Not only that, but in the modern version, how can good Harvey be absolute good and the Two-Face persona be absolute evil, when he was never "all good" to begin with? Who among us has that simple a personality that it is drawn in absolutes? The human mind is complex beyond comprehension. Harvey Dent is a man battling his own shortcomings, and to say otherwise is simplistic. If there are no flaws to acknowlege, no weaknesses to overcome in the "good" side of his personality, then true reform is not possible. How is this characterization of a flawed man considered simplistic? Or is it a product of our current times, where we are afraid to consider ourselves flawed human beings, but instead have a tendency to relegate our vices to forces beyond our control?
Reform of a psychological condition requires therapy and treatment. Reform of a shallow, vain, selfish, flawed personality takes the ability to admit you were wrong about life, that you chose to do bad things, that your decisions were your fault, and that if you hope to redeem yourself, you better be willing to humble yourself, admit your mistakes, and grow as a person.
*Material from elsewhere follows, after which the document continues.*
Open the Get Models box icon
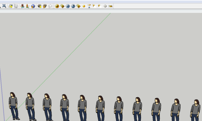 click(x=39, y=6)
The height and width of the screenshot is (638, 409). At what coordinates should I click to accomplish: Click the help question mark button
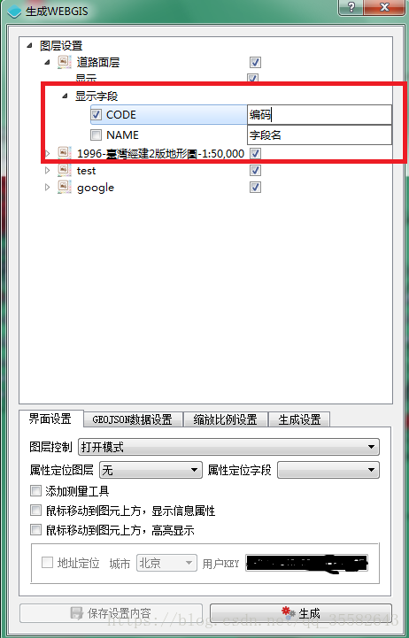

That's why in every story where Harvey Dent "reforms," the reformation always takes place off-panel, and always takes the form of an instant quasi-magical cure, because otherwise it would take years of soul-searching. Curing a disease has no redemptive value for a flawed character. "Two-Face" is not a disease. Two-Face is not a separate being. Two-Face is Harvey Dent; the dark, nasty, weak side of Harvey Dent that he wasn't mature enough to keep in check when his life hit a speedbump. To victimize him into an object of pity does no justice to the character, takes away all his redemptive value and the ability to empathize with him, all of which I shall explain more in Part 2.
One modern panel did get the vanity aspect right, though:
Batman: Face the Face
It's a shame the rest of the story didn't expand on this, but by having Harvey acknowledge his vanity as the "sin I keep paying for" shows not only that "good" Harvey had his flaws, but that he was willing to confront them.